La técnica utilizada combina la extirpación quirúrgica de las lesiones tumorales del abdomen junto con la administración de quimioterapia hipertérmica intraperitoneal en el mismo acto quirúrgico. Dado que es una técnica muy agresiva, hay que establecer una indicación rigurosa individualizada en cada caso. Por ello, la selección de los pacientes susceptibles de este tratamiento será muy minuciosa a través de un comité multidisciplinar formado por médicos de siete especialidades, que decidirán la idoneidad del tratamiento siguiendo un protocolo muy estricto según la evidencia científica publicada hasta ahora.

Test en cáncer de mama

En tercer lugar, a lo largo de 2015, Sacyl implantará en los 13 hospitales que disponen de Oncología Médica (todos menos el Hospital de Medina del Campo) los test genómicos para elegir en el caso del cáncer de mama el tratamiento que más se adecua al paciente tras la cirugía, en función de las características clínicas y biológicas de la enfermedad. Con estos test se afina en la predicción sobre el riesgo de recidiva y se puede determinar la utilidad para cada mujer de administrar quimioterapia tras la cirugía.
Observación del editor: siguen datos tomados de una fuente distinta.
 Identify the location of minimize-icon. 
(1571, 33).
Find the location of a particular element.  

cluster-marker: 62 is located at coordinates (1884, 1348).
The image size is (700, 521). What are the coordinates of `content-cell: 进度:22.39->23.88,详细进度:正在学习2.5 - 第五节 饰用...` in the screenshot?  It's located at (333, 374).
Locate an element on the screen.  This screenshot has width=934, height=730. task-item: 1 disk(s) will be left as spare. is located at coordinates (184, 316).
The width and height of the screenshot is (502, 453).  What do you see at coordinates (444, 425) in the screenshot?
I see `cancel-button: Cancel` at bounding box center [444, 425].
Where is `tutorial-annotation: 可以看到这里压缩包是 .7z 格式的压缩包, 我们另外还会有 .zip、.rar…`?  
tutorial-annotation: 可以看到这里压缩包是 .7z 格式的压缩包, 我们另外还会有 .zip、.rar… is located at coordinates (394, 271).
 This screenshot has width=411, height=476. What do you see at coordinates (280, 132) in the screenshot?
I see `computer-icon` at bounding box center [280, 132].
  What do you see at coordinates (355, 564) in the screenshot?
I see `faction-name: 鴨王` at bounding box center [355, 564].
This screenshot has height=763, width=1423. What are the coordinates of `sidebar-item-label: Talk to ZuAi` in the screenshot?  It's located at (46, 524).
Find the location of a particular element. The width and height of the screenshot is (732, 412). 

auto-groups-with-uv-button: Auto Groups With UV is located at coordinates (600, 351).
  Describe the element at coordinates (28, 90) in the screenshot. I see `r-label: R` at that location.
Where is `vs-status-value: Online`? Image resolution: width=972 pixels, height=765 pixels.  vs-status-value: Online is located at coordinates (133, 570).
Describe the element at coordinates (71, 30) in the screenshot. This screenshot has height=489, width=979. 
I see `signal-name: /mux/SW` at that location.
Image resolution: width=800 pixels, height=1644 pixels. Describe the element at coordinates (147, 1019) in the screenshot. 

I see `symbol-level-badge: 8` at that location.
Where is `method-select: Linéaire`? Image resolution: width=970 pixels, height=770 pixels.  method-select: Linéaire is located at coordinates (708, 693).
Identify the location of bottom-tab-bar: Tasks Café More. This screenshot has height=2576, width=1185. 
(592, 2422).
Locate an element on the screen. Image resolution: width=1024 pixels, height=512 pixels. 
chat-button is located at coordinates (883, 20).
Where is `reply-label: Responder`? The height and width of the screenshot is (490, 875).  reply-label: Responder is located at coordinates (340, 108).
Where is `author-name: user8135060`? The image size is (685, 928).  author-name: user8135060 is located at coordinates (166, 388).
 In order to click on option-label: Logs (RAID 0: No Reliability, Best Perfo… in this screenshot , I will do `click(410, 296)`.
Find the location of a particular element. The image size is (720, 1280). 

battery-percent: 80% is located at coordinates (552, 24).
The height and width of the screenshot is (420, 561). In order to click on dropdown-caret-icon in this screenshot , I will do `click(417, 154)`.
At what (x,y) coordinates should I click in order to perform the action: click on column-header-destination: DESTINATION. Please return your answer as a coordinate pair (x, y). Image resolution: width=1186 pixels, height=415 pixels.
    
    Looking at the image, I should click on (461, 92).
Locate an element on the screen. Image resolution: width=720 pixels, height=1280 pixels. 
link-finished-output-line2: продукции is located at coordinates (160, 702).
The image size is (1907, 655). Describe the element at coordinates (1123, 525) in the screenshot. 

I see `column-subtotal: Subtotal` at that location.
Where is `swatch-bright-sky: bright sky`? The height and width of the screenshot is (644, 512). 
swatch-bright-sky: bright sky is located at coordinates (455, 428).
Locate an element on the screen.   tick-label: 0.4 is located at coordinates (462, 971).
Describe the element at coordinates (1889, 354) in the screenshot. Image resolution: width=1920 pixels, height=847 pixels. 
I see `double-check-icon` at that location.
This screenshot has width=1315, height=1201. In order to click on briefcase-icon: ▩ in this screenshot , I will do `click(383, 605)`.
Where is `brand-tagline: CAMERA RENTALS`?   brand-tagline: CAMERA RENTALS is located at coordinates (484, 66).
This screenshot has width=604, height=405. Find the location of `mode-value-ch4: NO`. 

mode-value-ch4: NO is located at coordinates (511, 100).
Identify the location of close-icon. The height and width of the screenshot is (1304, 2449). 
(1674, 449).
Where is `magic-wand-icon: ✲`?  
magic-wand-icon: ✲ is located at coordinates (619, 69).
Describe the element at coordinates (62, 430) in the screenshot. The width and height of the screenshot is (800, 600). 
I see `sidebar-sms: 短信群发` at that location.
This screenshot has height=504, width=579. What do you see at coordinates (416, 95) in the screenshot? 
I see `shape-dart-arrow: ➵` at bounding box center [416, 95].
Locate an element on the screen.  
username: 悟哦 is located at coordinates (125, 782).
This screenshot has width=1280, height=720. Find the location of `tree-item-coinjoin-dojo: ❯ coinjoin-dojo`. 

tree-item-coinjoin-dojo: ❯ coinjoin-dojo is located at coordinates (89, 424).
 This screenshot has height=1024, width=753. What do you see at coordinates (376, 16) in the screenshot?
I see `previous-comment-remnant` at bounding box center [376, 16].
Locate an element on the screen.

Hoy por hoy, muchas mujeres reciben quimioterapia o tratamientos hormonales después de la cirugía para prevenir la reaparición del cáncer, pero diversos estudios han demostrado que podría no ser necesaria la aplicación de quimioterapia en entre un 12 y un 20 por ciento de las pacientes con un diagnóstico precoz y en determinados estadios clínicos.